In the records, edit the stretch that opens with the line containing "412) label: 地址发布页①" and closes with the line containing "11) label: القائمه", putting "tapped" wherever "clicked" appears. Give back only those lines with everything else unchanged.
--------
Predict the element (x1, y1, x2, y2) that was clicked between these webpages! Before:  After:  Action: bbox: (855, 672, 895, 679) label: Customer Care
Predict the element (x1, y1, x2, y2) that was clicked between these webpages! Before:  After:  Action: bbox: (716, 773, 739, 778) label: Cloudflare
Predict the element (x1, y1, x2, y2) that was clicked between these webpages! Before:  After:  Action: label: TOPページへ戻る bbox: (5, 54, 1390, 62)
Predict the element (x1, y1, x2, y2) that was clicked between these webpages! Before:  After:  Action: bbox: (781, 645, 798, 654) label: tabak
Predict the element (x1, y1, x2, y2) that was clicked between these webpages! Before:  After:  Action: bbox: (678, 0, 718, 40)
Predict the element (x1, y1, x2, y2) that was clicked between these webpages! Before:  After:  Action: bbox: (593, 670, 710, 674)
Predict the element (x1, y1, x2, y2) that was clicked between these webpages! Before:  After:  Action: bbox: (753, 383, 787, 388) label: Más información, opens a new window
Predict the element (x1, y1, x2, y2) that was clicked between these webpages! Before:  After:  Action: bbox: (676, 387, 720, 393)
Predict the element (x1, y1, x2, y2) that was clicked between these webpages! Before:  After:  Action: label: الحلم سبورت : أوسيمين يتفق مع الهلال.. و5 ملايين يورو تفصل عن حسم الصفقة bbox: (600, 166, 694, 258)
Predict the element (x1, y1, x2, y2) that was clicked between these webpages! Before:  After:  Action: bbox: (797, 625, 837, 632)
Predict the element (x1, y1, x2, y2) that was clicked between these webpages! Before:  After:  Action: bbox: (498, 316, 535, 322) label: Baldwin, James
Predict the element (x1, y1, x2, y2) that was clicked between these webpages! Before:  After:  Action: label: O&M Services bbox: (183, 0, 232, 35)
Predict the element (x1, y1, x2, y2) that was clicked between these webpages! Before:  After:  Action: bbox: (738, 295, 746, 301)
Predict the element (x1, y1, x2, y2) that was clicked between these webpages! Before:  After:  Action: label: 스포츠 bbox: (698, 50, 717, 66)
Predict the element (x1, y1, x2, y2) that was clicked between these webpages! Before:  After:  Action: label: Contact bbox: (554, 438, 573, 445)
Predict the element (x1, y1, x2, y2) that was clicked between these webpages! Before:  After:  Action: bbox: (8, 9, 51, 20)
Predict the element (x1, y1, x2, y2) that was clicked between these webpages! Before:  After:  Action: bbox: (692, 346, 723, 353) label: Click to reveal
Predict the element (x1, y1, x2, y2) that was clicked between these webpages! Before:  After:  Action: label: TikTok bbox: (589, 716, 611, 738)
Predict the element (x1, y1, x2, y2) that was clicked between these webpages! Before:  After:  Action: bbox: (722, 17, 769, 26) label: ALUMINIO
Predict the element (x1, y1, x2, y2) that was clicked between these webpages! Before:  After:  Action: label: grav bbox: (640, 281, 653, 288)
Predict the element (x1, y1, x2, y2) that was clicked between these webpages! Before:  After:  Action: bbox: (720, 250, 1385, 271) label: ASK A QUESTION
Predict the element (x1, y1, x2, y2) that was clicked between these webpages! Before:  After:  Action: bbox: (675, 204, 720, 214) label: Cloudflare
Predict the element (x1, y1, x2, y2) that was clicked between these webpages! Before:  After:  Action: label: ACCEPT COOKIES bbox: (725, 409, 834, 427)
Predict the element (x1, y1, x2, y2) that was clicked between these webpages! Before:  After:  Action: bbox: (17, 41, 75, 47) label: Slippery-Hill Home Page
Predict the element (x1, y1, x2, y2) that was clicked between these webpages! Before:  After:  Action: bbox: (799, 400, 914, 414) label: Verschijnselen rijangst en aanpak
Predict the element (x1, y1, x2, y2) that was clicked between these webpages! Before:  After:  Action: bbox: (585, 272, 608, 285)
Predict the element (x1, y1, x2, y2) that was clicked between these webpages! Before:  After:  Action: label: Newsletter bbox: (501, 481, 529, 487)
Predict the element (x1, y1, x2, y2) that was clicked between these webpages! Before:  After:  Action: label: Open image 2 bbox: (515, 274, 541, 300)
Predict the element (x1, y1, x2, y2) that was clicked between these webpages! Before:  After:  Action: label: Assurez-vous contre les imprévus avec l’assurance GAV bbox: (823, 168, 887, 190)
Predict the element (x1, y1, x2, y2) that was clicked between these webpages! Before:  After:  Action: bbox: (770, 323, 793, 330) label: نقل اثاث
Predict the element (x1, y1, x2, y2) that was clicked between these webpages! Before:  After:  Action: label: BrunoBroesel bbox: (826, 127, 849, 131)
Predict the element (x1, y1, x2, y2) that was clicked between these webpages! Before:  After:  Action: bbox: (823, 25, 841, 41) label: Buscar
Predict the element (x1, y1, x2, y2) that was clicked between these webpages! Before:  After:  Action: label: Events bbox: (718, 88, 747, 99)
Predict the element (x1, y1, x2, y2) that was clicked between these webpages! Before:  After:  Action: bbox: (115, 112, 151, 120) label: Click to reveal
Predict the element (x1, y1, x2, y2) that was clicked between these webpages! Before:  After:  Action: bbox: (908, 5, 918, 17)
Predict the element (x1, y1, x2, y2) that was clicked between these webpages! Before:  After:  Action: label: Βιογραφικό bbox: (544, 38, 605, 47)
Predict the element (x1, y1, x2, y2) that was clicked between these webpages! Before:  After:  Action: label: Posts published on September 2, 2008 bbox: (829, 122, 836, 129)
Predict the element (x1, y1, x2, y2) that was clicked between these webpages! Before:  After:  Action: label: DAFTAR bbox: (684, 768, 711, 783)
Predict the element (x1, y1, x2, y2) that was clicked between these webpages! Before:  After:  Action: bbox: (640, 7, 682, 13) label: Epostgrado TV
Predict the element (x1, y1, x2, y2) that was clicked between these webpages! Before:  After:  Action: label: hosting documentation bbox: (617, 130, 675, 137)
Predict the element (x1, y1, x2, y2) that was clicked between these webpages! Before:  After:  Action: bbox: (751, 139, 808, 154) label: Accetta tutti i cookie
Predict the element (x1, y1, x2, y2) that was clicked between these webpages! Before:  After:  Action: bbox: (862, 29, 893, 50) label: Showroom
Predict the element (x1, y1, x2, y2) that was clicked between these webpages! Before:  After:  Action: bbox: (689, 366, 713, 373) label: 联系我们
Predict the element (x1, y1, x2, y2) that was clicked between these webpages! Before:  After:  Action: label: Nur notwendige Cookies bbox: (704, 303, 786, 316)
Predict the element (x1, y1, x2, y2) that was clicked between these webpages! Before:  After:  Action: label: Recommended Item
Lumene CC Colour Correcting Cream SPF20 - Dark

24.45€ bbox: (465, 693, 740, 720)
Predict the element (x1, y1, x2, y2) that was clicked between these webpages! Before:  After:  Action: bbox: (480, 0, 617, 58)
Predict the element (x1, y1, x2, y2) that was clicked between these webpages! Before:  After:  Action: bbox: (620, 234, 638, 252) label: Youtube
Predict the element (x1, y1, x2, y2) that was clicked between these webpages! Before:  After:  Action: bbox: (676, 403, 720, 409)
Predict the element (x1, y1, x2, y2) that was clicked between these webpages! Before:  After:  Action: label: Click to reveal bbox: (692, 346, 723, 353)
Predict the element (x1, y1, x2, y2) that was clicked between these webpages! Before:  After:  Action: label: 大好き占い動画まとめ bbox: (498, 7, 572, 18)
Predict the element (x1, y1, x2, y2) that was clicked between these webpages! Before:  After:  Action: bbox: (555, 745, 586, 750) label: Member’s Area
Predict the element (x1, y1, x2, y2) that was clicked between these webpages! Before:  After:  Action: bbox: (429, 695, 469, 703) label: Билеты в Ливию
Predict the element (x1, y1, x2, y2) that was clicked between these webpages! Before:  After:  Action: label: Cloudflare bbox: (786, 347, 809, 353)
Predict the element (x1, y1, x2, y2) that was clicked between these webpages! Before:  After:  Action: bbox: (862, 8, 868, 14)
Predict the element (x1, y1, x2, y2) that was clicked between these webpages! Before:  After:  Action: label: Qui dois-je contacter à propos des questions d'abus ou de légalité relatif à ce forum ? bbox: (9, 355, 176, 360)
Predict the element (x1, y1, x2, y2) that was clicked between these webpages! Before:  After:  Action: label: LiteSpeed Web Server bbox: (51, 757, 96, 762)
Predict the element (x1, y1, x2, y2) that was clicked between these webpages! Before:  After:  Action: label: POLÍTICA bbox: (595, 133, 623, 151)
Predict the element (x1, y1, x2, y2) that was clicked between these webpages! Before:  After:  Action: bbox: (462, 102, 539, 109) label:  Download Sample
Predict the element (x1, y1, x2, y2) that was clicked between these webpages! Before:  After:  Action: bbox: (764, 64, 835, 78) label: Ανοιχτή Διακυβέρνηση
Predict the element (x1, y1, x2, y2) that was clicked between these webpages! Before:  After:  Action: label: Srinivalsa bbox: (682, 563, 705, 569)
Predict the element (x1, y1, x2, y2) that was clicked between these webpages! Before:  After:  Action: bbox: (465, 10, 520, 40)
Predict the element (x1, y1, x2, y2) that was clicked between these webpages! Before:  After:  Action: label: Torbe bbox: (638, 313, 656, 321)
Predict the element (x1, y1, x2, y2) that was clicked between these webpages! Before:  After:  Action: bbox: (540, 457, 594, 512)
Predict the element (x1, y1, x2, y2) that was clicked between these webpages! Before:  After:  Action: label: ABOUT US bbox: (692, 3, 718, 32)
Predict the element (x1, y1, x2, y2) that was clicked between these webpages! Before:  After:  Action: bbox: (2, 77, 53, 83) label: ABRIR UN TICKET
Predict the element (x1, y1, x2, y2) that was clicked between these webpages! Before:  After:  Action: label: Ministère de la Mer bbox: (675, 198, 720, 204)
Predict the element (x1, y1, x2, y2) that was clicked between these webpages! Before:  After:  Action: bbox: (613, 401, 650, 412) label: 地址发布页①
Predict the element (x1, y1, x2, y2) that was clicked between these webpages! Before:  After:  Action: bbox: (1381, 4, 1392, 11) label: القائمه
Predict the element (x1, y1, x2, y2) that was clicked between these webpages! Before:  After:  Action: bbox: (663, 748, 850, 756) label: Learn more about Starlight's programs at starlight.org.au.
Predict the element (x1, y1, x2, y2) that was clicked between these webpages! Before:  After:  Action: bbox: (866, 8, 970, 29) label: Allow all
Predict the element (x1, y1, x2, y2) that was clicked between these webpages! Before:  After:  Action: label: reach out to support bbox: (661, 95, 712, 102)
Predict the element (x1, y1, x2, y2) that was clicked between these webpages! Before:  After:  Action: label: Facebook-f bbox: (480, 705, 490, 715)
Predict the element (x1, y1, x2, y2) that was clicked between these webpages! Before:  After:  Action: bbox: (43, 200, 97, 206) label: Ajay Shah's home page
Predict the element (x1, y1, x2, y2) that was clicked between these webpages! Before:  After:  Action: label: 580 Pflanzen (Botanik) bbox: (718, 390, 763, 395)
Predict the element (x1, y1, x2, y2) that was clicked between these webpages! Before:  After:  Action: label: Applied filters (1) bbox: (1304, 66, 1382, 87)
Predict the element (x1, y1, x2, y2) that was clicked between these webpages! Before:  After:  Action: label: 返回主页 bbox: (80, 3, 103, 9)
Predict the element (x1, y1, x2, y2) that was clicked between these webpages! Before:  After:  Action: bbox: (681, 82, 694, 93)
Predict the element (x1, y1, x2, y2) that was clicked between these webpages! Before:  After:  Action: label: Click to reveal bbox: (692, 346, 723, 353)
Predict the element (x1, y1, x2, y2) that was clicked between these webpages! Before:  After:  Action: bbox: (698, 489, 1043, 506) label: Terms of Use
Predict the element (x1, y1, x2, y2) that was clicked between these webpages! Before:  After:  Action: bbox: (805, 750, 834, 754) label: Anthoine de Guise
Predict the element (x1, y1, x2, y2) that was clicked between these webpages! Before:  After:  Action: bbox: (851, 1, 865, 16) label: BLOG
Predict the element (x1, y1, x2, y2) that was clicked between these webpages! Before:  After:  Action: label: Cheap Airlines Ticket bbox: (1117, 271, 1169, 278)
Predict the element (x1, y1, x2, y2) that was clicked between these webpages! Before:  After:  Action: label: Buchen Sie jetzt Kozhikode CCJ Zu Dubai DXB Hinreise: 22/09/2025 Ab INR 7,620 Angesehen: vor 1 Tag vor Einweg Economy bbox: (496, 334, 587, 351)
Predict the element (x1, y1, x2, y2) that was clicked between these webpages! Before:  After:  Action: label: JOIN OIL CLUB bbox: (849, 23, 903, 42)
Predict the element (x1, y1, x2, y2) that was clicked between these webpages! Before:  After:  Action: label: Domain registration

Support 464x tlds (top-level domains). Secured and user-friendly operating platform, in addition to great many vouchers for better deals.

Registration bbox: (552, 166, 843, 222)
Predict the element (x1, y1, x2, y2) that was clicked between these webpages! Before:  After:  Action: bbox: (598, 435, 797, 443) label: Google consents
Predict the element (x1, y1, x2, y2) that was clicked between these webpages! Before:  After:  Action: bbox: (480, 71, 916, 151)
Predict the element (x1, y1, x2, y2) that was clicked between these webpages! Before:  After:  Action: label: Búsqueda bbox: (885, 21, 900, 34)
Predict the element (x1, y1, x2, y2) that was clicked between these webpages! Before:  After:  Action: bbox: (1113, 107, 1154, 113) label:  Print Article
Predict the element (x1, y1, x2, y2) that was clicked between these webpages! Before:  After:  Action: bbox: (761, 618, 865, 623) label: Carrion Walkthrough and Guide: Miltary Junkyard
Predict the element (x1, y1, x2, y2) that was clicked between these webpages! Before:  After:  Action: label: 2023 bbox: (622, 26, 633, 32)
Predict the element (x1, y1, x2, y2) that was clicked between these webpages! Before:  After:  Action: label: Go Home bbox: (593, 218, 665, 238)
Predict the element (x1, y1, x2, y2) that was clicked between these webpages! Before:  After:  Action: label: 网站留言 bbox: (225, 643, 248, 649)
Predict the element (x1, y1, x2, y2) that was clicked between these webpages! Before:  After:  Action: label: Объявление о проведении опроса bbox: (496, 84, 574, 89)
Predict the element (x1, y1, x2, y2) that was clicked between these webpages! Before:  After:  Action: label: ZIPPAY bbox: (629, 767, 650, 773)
--------
## TASK SOLUTION
Predict the element (x1, y1, x2, y2) that was tapped between these webpages! Before:  After:  Action: bbox: (613, 401, 650, 412) label: 地址发布页①
Predict the element (x1, y1, x2, y2) that was tapped between these webpages! Before:  After:  Action: bbox: (1381, 4, 1392, 11) label: القائمه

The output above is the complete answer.